Nun wurde der Jean Frey-Verlag wieder verkauft -- diesmal jedoch an das grösste europäische Pressehaus. Und bereits sind neuerliche Warnrufe zu vernehmen, die um den Erhalt der Medienwächterfunktion des Beobachters bangen. "Nun brauchts Zivilcourage" schreibt der frühere Chefredaktor des Beobachters Josef Rennhard in der Aargauer Zeitung. Vor allem die Redaktion habe in diesen Tagen der Verunsicherung zu kämpfen und zu wachen. "Meine Kollgegen […] sind gefordert wie nie zuvor", konstatiert Rennhard.

Anlass zu Unruhe sieht Balz Hosang, amtierender Chefredaktor des Beobachters, indessen nicht. Er ist gestern erstmals mit den neuen Besitzern und Ralph Büchi zusammengesessen. Sein Eindruck vom Springer Verlag ist ein positiver: "Ich verspüre bei den neuen Besitzern der Jean Frey einen grossen Respekt vor dem, was der Beobachter bis jetzt geleistet hat.
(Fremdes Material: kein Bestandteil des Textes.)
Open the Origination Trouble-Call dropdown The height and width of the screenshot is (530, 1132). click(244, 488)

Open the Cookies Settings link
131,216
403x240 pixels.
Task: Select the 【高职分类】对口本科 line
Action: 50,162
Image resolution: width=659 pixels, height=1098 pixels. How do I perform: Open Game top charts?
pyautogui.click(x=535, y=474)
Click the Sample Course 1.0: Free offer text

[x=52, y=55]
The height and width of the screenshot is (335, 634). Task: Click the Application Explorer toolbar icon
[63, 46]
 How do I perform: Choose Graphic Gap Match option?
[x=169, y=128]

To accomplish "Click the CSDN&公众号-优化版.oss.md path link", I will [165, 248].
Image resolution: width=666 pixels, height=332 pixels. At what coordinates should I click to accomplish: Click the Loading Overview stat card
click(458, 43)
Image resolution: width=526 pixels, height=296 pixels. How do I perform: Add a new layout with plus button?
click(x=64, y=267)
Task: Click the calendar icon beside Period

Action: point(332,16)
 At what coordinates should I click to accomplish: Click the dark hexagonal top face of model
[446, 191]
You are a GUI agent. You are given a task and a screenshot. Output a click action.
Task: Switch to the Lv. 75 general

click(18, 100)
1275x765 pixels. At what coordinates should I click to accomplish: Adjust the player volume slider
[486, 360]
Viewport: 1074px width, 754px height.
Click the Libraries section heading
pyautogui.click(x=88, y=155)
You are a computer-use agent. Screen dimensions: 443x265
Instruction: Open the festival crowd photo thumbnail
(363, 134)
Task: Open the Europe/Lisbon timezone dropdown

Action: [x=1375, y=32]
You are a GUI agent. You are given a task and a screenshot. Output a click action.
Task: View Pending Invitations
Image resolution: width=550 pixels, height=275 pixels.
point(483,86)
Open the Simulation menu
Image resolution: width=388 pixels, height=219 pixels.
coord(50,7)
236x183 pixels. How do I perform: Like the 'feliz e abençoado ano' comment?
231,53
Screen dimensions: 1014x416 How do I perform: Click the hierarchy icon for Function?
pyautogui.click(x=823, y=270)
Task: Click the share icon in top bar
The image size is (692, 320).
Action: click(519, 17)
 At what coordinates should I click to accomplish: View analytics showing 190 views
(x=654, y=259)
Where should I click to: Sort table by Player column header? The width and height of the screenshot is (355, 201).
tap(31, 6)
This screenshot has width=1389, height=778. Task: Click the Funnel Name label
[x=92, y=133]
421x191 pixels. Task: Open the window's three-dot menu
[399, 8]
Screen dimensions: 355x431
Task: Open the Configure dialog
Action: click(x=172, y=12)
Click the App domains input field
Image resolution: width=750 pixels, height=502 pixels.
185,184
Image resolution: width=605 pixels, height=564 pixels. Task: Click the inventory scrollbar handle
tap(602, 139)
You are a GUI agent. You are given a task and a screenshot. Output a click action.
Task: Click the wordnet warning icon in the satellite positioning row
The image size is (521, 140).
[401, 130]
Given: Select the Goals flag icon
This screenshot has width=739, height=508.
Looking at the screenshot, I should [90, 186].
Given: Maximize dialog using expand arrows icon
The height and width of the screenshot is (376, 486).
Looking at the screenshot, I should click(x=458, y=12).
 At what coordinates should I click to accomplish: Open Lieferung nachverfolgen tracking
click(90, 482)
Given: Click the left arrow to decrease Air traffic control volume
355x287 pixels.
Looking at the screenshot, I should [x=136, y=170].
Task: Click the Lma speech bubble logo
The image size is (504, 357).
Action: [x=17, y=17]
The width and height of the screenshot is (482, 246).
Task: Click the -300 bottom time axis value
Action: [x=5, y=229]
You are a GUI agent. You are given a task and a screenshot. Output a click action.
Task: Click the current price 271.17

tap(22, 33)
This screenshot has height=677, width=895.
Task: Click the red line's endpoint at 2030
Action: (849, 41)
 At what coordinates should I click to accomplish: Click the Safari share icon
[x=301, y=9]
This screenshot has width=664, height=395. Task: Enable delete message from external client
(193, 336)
Man weiss, dass der Beobachter von seiner Glaubwürdigkeit lebt." Hosang kam zum Beobachter, nachdem die Investorengruppe um den Tessiner Financier Tito Tettamanti die Jean Frey gekauft hatte. Er übernahm eine Redaktion, die sich fast in Auflösung befand, und in der Leserschaft herrschte eine grosse Verunsicherung.

Hosang stieg beim Beobachter ein in der Überzeugung, dass die Investoren die Finger von der publizistischen Unabhängigkeit des Beobachters lassen würden. "Ich wusste, dass Filippo Leutenegger die journalistischen Freiräume verteidigen wird", sagt Hosang heute. Es sei seine wohl beste Erfahrung der vergangenen viereinhalb Jahren beim Jean Frey Verlag gewesen, dass es keine Eingriffversuche gab. Nun hat Hosang bei den neuen Besitzern wieder die gleichen Bekenntnisse eingeholt wie damals bei Leutenegger. Dabei hat er sich überzeugen lassen, dass die Leserschaft des Beobachters keine Angst haben muss, wie er sagt: "Der Springer Verlag trennt Kommerz und Inhalt sehr scharf."